━━ Data provided
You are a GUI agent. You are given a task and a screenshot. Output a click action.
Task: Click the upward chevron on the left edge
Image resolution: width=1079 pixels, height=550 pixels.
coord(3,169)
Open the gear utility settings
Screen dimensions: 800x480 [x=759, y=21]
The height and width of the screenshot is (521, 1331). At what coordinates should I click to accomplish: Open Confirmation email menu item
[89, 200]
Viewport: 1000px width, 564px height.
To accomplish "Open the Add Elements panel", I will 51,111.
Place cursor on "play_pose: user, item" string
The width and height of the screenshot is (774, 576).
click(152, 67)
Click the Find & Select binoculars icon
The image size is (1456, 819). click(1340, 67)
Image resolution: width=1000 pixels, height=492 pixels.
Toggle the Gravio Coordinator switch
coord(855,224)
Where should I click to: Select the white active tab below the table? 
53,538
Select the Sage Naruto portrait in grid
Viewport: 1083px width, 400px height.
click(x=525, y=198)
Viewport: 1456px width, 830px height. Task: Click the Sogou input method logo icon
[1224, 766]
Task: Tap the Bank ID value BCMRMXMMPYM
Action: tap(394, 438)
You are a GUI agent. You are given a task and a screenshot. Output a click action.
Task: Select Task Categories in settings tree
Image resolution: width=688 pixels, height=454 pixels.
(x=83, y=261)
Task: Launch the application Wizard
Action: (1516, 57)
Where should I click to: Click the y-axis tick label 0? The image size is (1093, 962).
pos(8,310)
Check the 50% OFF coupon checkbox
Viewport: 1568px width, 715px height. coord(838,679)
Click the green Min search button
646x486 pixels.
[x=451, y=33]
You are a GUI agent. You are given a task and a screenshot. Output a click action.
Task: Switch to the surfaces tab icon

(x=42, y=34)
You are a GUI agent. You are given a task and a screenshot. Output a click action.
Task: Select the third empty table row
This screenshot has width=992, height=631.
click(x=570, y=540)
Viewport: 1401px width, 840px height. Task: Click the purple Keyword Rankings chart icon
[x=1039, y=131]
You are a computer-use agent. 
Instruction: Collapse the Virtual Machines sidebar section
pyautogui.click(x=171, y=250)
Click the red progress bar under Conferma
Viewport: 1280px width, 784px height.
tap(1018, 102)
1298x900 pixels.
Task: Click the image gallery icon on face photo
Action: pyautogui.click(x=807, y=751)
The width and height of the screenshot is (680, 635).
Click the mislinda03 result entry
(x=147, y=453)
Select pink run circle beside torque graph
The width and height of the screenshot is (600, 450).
━━━━
* [Brief] A verbatim copy of all the entries above is requested.

* [Solution for this task]
You are a GUI agent. You are given a task and a screenshot. Output a click action.
Task: Click the upward chevron on the left edge
Image resolution: width=1079 pixels, height=550 pixels.
coord(3,169)
Open the gear utility settings
Screen dimensions: 800x480 [x=759, y=21]
The height and width of the screenshot is (521, 1331). At what coordinates should I click to accomplish: Open Confirmation email menu item
[89, 200]
Viewport: 1000px width, 564px height.
To accomplish "Open the Add Elements panel", I will 51,111.
Place cursor on "play_pose: user, item" string
The width and height of the screenshot is (774, 576).
click(152, 67)
Click the Find & Select binoculars icon
The image size is (1456, 819). click(1340, 67)
Image resolution: width=1000 pixels, height=492 pixels.
Toggle the Gravio Coordinator switch
coord(855,224)
Where should I click to: Select the white active tab below the table? 
53,538
Select the Sage Naruto portrait in grid
Viewport: 1083px width, 400px height.
click(x=525, y=198)
Viewport: 1456px width, 830px height. Task: Click the Sogou input method logo icon
[1224, 766]
Task: Tap the Bank ID value BCMRMXMMPYM
Action: tap(394, 438)
You are a GUI agent. You are given a task and a screenshot. Output a click action.
Task: Select Task Categories in settings tree
Image resolution: width=688 pixels, height=454 pixels.
(x=83, y=261)
Task: Launch the application Wizard
Action: (1516, 57)
Where should I click to: Click the y-axis tick label 0? The image size is (1093, 962).
pos(8,310)
Check the 50% OFF coupon checkbox
Viewport: 1568px width, 715px height. coord(838,679)
Click the green Min search button
646x486 pixels.
[x=451, y=33]
You are a GUI agent. You are given a task and a screenshot. Output a click action.
Task: Switch to the surfaces tab icon

(x=42, y=34)
You are a GUI agent. You are given a task and a screenshot. Output a click action.
Task: Select the third empty table row
This screenshot has width=992, height=631.
click(x=570, y=540)
Viewport: 1401px width, 840px height. Task: Click the purple Keyword Rankings chart icon
[x=1039, y=131]
You are a computer-use agent. 
Instruction: Collapse the Virtual Machines sidebar section
pyautogui.click(x=171, y=250)
Click the red progress bar under Conferma
Viewport: 1280px width, 784px height.
tap(1018, 102)
1298x900 pixels.
Task: Click the image gallery icon on face photo
Action: pyautogui.click(x=807, y=751)
The width and height of the screenshot is (680, 635).
Click the mislinda03 result entry
(x=147, y=453)
Select pink run circle beside torque graph
The width and height of the screenshot is (600, 450).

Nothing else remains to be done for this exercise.